## What the task requires
Count how many lines of the material below contain the string "resolution", treating uppercase and lowercase as different, and give only that number.

* Start *

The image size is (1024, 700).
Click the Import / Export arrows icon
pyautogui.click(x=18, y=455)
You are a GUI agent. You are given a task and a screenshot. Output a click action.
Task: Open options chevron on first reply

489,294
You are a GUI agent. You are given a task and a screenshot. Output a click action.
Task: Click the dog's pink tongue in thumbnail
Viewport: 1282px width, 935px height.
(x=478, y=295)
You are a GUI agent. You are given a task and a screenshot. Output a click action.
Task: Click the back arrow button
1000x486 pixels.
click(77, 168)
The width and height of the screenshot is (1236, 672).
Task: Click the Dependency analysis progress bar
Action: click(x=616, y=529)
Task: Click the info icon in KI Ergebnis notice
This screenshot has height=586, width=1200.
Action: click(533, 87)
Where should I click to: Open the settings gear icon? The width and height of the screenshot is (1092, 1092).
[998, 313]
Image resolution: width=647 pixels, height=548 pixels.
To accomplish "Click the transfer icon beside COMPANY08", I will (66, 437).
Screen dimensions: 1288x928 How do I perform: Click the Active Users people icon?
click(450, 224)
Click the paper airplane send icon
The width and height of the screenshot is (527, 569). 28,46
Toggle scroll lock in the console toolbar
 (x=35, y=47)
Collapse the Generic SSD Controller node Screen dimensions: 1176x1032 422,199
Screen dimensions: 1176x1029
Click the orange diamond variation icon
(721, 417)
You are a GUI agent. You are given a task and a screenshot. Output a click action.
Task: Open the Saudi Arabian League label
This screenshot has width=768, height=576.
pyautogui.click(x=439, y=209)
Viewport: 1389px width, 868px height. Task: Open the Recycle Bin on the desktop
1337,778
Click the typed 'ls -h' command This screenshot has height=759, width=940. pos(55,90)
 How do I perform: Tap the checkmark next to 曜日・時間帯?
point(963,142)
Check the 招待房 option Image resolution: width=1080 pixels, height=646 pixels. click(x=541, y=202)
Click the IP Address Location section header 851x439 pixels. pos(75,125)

* End *

## Problem solution
2